I guess there are two questions:

1. Does school funding come mostly from property taxes?

The answer here in Seattle is yes having seen some breakdown chart in some government document a while back.

2. What determines the amount of property tax?

Thanks for sharing that link about how in Canada the tax collection amount works backwards from a goal amount.

My understanding is that in the US, your property tax is assessed annually and the person doing it presumably uses market comparables to determine the taxable price - I don’t know if they work backwards from a target, but that sounds odd to me.

> My understanding is that in the US, your property tax is assessed annually and the person doing it presumably uses market comparables to determine the taxable price - I don’t know if they work backwards from a target, but that sounds odd to me.
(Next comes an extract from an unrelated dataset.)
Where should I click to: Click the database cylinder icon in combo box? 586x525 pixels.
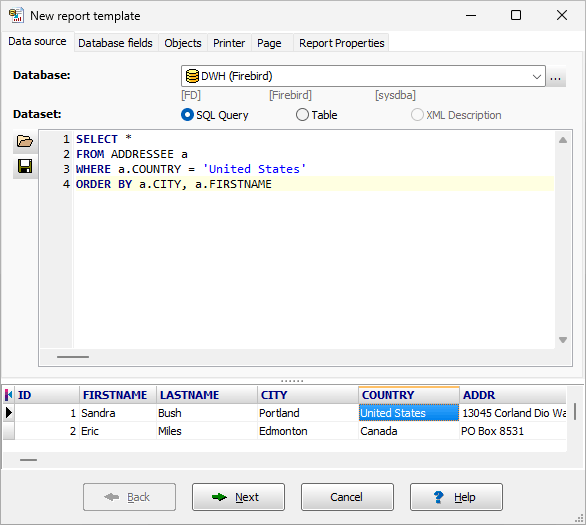pos(192,76)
In my county they will definitely work back from a goal. The county will determine the budget for the coming year and adjust the tax rate to meet that budget. If assessed values go up 8% but the budget only goes up 4% the board of supervisors will lower the tax rate so the increase in property taxes only meets the 4% needed. This is politically easier than doing the reverse, but they have at times increased the tax rate when assessed property values have not risen enough to bring in the funds needed for the desired budget.

This is how it is in Washington state. But each state and even localities can do it differently. For example, someone was complaining that Montana property taxes would go up if all houses appreciated the same in value, or down if they all depreciated, which I thought was weird.